*EXERCISE AIM:* For the entries below, report the number of lines containing "agent", without any other content.
EXERCISE INPUTS: Begin
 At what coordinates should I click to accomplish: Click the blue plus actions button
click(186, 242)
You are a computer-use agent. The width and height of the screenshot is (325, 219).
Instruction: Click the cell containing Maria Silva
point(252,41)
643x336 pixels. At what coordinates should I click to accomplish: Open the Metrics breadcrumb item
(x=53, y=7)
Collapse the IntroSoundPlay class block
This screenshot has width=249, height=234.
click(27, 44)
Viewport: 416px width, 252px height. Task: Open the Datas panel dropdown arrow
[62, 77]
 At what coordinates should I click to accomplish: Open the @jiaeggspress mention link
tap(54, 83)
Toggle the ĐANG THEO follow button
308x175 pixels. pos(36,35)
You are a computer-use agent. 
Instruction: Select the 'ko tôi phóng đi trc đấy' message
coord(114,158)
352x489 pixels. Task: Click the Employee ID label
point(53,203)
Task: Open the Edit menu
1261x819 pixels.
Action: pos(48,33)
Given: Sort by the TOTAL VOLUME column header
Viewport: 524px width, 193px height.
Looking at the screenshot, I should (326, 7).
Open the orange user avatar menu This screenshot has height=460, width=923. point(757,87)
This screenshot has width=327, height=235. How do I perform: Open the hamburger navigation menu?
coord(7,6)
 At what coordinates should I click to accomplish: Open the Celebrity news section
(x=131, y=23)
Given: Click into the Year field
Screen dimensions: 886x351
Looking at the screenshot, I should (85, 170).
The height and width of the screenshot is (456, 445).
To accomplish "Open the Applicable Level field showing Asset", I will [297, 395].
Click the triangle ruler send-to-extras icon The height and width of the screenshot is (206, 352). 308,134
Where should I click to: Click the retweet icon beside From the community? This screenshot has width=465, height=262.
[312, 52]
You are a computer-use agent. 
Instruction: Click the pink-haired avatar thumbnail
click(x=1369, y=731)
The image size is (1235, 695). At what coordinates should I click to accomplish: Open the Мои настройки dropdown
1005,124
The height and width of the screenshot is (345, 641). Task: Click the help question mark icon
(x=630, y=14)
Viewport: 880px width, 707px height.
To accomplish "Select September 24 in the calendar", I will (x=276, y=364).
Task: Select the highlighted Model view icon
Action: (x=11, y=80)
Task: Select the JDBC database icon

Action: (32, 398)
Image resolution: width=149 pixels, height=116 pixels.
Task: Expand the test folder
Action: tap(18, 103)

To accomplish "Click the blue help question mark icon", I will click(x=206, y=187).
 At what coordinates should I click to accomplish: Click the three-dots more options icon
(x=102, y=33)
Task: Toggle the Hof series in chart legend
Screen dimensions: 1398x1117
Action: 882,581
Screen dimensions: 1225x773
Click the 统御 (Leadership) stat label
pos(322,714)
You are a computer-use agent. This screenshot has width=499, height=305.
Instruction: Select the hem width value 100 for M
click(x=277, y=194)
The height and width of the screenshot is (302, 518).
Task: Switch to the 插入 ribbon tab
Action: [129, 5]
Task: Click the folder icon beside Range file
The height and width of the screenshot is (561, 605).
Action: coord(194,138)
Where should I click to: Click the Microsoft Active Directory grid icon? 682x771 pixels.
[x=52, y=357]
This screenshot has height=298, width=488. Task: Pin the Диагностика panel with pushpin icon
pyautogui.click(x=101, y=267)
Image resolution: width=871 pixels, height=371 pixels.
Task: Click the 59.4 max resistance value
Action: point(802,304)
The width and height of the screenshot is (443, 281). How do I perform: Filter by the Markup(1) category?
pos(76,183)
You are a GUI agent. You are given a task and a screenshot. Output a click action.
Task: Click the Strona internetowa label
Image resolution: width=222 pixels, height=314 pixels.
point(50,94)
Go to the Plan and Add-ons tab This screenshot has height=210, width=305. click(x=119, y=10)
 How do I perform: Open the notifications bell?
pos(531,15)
EXERCISE INPUTS: End
*WORKED SOLUTION:* 5